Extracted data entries
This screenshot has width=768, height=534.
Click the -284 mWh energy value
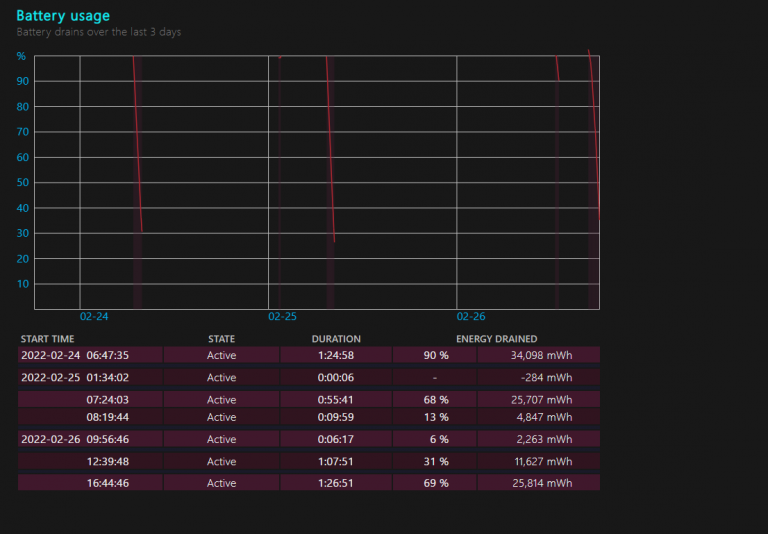tap(551, 378)
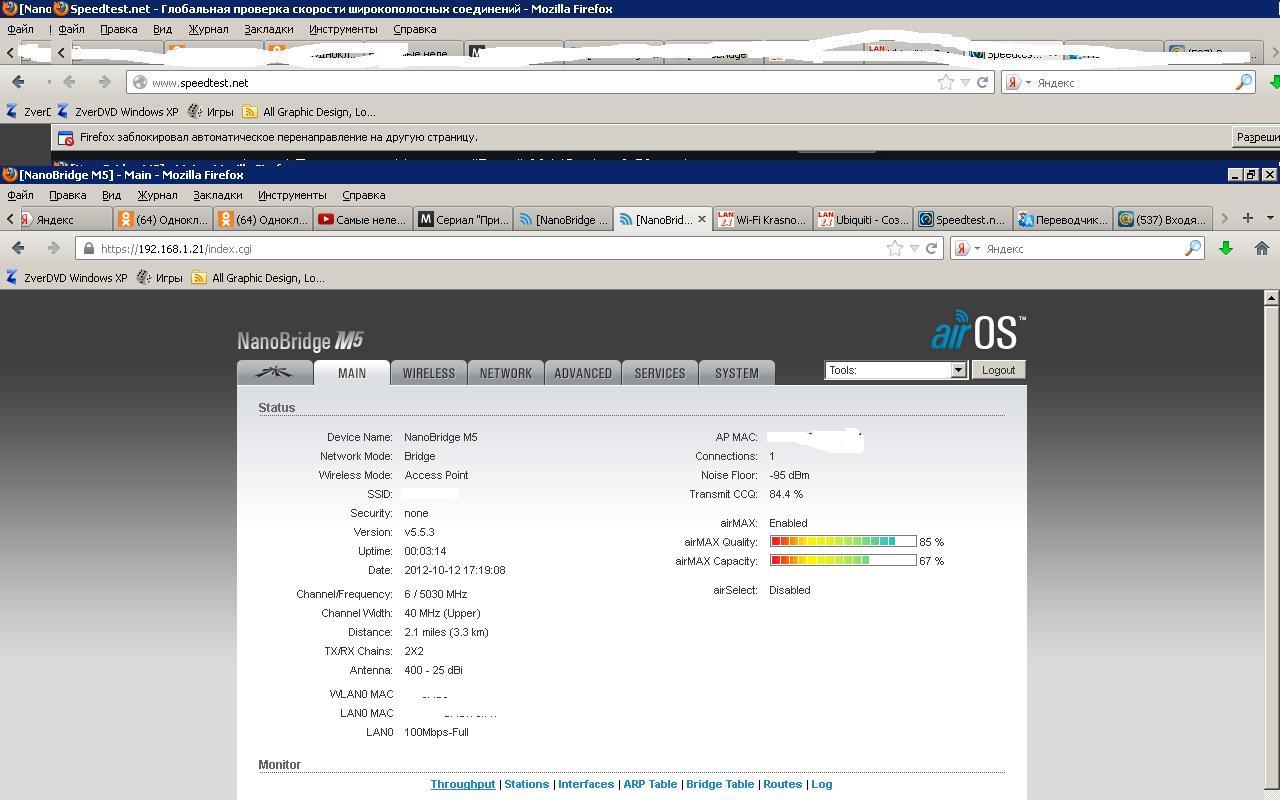This screenshot has width=1280, height=800.
Task: Open the address bar history dropdown arrow
Action: pyautogui.click(x=914, y=248)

Requirements — Reproduce every one of the lines above word for word. Leave the pictures out of your answer.

Solved problem —
This screenshot has width=768, height=534.
Click the -284 mWh energy value
tap(551, 378)
This screenshot has width=1280, height=800.
Task: Open the address bar history dropdown arrow
Action: pyautogui.click(x=914, y=248)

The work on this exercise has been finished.